While Strietzel worked to persuade USC to license this technology to a new venture called Clone.com for commercial purposes, Casparie talked to Jon Kraft, chairman of the Technology Council of Southern California.

 

Kraft was committed to another startup, but agreed to be a Clone adviser. He also introduced the startup to Jon Snoddy, a whiz with entertainment technology developed at Lucasfilm,Disney and GameWorks.

 

With those names in the mix, USC said Strietzel could license the technology if he could raise several hundred thousand in equity capital. He raised $30,000 from friends and family, which earned him another six months to raise the rest.

At this point, Luis Villalobos, founder of Tech Coast Angels in Laguna Hills, the nation’s largest early-stage investors’ group, saw Clone’s technology, which could generate 3-D, photorealistic characters with just three still photos of a person’s face.

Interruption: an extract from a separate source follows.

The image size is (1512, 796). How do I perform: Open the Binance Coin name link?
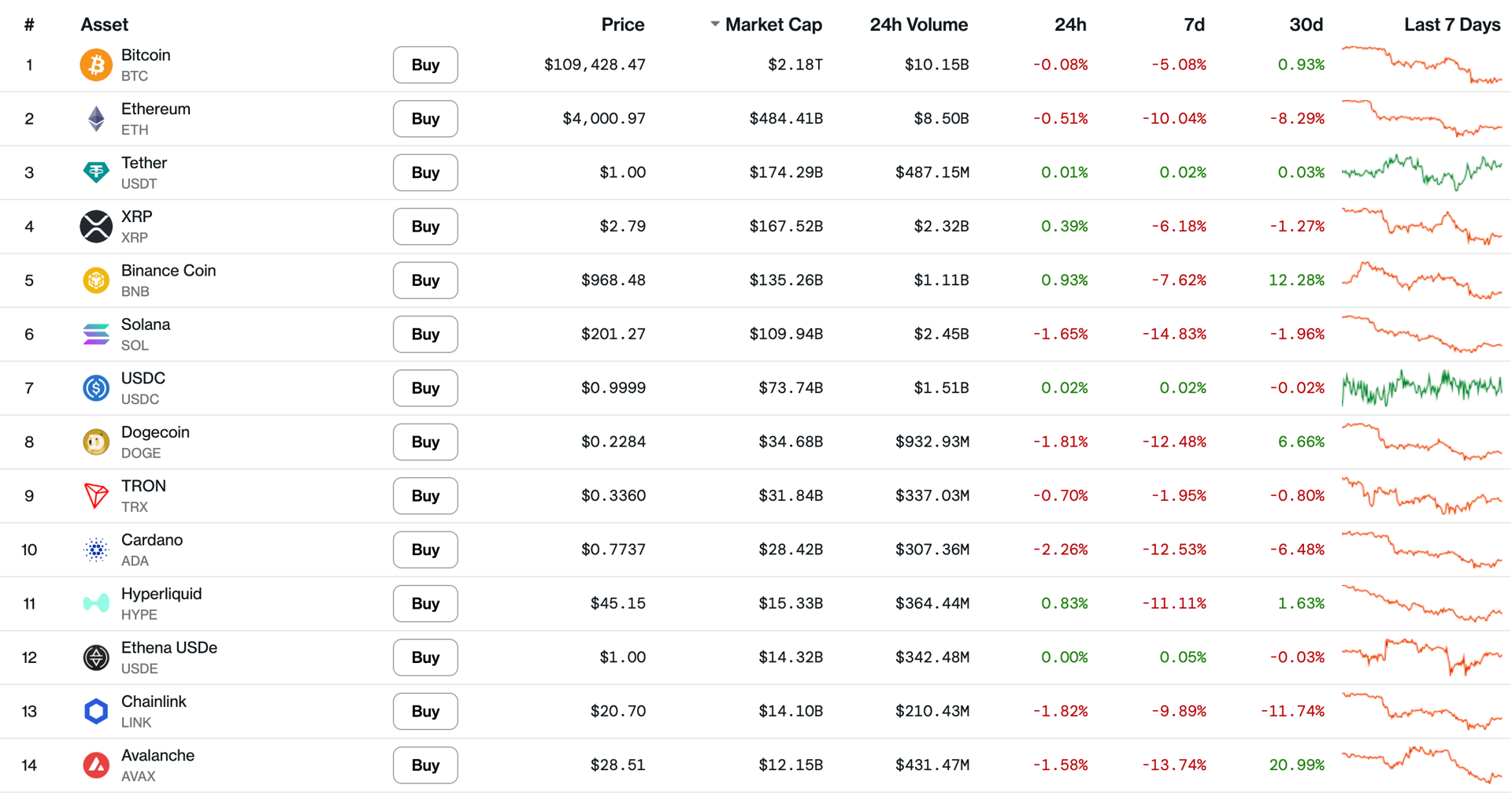(x=169, y=271)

That simplicity differentiates BigStage’s technology from competitors as does its fidelity to the real face and ability to change an image in real time as the video runs.

“They created my clone, and I was so impressed, I wrote a check three hours later,” Villalobos said. “This is the quickest I have ever gone into an investment. This is the mother lode.”

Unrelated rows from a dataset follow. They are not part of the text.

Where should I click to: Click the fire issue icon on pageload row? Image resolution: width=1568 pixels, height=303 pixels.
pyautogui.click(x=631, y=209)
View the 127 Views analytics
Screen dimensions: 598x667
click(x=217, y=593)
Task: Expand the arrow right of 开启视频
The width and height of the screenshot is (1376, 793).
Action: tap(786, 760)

Villalobos introduced Strietzel and Clone to the four Tech Coast Angels groups, bringing in the rest of the capital needed to win USC’s approval for worldwide exclusive rights for all uses except security.

 

“I also looked for money from the Silicon Valley, but we only wanted $1.5 million and those venture capitalists wanted to invest a minimum of $5 million,” Strietzel said.

Then Casparie asked long-time friend Robert Kibble, a partner in Mission Ventures in San Diego, to invest.

Recently Mission led the first outside investment round into the company, which had changed its name to BigStage.

“This is probably one of the most exciting investments we’ve made; it could really transform whole industries,” Kibble said. “To be able to put yourself into the action with your image making expressions of joy or anger is eerie.”

In December, BigStage announced that Chuck Huebner, former head of Activision Worldwide Studios, was the new president and chief executive. Strietzel stays as the chief creative officer.

“I have never seen a company or a technology that I believe has the potential that Big Stage does,” Huebner said. “It is a testament to the founders and tech team that they had the vision and the wherewithal to bring the company to this point.”